## EXERCISE GOAL
In how many lines of the entries below does "marker" appear? Give only the number.

START EXERCISE INPUTS

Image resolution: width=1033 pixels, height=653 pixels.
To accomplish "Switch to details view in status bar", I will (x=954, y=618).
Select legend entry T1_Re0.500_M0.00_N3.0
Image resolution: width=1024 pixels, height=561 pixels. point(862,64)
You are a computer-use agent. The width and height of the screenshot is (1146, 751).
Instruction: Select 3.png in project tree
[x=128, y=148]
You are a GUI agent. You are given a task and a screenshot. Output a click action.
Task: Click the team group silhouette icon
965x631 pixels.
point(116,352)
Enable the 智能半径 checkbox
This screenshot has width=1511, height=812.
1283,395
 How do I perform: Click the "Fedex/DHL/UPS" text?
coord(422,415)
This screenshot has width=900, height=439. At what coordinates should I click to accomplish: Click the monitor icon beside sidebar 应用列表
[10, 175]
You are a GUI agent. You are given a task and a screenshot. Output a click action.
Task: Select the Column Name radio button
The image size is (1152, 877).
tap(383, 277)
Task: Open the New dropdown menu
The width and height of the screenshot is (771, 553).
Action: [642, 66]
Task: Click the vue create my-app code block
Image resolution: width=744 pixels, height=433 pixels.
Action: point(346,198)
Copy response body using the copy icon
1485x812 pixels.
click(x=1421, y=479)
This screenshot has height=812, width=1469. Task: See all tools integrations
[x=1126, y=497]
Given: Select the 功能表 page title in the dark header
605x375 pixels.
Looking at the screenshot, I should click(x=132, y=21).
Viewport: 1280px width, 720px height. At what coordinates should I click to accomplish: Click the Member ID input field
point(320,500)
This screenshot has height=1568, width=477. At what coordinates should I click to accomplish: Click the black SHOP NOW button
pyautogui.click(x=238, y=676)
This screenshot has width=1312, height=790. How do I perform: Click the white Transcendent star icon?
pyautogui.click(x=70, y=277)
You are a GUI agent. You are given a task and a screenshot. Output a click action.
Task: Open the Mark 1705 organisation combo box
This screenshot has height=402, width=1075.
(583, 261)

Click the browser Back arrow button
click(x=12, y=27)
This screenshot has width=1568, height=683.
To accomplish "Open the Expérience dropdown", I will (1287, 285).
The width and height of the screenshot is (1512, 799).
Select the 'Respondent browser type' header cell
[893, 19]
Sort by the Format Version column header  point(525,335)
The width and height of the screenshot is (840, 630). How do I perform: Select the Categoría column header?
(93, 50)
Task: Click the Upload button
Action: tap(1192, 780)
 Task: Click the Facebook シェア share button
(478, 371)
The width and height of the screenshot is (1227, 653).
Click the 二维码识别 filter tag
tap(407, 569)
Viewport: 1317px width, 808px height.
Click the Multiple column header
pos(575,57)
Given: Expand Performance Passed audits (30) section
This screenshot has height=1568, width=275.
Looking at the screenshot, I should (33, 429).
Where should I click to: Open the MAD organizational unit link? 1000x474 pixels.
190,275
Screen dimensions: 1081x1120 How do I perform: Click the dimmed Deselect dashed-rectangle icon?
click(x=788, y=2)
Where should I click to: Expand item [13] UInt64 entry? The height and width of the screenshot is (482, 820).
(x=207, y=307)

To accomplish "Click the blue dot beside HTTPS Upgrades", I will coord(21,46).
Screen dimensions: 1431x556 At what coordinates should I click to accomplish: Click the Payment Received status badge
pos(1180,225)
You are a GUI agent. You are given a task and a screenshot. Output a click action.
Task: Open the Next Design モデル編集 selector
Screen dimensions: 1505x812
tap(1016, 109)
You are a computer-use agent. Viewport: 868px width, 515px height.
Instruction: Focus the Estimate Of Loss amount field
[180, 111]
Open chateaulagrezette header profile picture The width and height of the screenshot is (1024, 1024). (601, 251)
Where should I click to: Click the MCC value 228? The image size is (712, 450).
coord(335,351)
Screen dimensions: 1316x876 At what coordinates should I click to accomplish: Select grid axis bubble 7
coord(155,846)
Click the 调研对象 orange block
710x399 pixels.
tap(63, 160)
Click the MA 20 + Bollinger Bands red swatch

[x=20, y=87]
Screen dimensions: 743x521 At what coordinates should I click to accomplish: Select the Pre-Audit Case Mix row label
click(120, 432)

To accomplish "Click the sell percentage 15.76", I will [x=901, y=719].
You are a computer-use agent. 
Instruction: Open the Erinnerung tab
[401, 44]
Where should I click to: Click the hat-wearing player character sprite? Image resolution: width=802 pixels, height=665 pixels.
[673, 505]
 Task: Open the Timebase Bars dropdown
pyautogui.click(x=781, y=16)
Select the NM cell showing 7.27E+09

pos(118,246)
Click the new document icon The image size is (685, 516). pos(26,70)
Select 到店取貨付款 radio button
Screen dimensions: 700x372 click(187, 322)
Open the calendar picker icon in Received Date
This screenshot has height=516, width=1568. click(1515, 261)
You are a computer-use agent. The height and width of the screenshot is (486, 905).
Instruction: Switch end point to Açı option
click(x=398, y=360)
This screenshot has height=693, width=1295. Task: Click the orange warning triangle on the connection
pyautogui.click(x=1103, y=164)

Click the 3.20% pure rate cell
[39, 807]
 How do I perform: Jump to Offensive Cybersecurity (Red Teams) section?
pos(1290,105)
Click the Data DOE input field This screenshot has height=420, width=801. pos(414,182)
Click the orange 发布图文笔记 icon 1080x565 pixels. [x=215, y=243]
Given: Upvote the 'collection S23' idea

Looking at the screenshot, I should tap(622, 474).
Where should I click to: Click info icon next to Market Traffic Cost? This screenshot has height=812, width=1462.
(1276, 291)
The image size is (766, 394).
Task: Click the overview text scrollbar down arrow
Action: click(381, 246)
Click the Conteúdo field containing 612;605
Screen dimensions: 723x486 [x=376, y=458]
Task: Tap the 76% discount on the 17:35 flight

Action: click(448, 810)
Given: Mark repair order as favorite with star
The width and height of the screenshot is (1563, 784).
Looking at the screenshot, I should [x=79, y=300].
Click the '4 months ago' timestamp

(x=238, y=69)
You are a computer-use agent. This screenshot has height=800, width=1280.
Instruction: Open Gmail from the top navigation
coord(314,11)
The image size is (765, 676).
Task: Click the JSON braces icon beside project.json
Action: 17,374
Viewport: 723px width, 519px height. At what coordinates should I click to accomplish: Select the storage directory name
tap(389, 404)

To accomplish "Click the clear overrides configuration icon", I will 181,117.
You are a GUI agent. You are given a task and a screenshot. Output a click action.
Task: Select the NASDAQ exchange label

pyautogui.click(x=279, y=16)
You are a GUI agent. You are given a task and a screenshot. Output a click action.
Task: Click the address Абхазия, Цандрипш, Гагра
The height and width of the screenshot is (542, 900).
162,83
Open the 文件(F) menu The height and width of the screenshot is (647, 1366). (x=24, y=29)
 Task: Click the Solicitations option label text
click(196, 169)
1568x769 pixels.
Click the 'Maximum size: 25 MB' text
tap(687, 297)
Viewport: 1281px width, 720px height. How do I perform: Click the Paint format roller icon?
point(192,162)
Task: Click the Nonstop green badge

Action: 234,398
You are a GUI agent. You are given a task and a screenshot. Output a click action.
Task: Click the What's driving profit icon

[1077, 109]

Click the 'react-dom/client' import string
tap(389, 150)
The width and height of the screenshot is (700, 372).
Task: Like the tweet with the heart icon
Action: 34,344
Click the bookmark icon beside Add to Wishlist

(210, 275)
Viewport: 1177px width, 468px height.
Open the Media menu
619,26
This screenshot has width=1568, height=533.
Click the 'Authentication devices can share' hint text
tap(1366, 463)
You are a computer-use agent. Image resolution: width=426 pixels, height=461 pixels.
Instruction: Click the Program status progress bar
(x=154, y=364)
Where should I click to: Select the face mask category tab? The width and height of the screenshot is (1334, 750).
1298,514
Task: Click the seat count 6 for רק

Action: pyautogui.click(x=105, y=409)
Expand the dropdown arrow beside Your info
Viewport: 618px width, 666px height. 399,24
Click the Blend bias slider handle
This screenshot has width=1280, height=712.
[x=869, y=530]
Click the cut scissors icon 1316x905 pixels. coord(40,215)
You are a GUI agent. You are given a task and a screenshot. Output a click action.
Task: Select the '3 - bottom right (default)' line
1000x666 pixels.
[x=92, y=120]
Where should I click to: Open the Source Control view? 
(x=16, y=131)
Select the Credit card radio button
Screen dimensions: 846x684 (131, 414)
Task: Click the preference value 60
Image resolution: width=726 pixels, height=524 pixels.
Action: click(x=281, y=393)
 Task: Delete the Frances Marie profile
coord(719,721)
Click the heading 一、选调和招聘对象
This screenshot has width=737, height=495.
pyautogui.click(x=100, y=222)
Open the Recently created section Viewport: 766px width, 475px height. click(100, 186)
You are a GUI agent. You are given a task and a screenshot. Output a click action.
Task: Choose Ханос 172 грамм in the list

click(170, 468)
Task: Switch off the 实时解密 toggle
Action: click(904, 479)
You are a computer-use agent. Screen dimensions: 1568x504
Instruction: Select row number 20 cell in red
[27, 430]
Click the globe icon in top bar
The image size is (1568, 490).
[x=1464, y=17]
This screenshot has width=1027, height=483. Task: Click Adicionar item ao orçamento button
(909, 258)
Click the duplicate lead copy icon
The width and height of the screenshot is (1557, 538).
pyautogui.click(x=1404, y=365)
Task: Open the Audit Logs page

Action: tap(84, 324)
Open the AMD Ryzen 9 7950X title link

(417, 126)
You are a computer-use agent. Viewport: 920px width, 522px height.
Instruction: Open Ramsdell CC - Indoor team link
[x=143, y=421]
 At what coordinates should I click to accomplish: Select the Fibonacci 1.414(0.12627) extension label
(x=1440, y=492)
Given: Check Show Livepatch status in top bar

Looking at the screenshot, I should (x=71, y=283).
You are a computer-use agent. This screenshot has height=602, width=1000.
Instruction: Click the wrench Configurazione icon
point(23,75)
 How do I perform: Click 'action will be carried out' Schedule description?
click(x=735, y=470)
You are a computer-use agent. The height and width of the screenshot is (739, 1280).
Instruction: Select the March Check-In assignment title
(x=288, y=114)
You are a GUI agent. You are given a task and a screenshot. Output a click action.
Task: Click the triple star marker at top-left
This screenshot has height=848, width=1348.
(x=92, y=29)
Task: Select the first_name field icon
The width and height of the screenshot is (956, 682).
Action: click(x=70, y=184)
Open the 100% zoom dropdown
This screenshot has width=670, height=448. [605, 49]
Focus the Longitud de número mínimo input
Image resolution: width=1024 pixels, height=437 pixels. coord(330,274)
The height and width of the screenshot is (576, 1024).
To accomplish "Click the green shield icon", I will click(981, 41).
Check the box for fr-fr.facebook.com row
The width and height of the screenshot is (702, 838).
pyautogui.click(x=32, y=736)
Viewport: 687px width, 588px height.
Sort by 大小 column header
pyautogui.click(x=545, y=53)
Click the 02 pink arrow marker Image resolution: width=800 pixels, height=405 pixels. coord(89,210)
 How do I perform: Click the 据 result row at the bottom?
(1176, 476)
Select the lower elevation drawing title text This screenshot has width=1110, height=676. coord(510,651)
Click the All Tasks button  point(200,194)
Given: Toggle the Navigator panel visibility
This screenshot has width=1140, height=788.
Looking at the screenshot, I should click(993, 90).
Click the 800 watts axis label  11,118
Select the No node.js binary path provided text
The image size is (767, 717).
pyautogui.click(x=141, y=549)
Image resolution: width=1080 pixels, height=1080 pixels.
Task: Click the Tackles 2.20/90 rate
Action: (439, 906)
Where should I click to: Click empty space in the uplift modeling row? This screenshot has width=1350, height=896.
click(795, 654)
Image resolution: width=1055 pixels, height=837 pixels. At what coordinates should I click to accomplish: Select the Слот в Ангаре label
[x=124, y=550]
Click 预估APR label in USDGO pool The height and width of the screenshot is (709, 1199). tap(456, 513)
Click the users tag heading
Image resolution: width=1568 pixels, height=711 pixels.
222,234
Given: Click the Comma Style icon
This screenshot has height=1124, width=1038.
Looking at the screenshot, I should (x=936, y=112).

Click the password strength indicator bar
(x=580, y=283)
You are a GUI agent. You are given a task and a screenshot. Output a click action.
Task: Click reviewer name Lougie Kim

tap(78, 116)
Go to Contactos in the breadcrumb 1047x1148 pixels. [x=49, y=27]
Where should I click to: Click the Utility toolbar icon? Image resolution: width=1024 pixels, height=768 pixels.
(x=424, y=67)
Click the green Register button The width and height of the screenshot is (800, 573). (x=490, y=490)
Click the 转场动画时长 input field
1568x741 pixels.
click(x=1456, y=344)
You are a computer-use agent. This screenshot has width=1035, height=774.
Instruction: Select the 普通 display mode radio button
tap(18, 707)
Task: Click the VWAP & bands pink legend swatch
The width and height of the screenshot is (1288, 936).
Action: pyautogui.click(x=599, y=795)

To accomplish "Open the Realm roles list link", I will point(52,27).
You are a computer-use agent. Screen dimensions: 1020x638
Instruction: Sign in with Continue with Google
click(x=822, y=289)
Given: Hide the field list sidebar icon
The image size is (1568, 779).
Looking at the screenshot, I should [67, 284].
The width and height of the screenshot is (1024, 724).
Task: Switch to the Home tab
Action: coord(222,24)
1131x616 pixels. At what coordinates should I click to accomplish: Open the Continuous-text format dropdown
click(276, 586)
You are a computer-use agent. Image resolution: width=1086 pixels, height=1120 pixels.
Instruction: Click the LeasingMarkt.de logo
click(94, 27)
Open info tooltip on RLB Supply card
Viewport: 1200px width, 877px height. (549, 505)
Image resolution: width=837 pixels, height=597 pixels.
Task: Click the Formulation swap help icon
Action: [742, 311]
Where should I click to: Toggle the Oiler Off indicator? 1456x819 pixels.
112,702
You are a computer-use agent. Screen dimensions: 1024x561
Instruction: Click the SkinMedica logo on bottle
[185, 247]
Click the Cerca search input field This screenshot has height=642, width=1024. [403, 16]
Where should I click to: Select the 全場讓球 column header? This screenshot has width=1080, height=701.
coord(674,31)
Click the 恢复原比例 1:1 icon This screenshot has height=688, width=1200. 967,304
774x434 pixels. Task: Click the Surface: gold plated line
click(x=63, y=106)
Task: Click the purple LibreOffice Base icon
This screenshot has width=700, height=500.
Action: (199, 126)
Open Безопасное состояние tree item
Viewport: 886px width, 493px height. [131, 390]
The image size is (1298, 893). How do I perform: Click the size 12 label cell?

END EXERCISE INPUTS

## SOLUTION TO THIS PROBLEM
2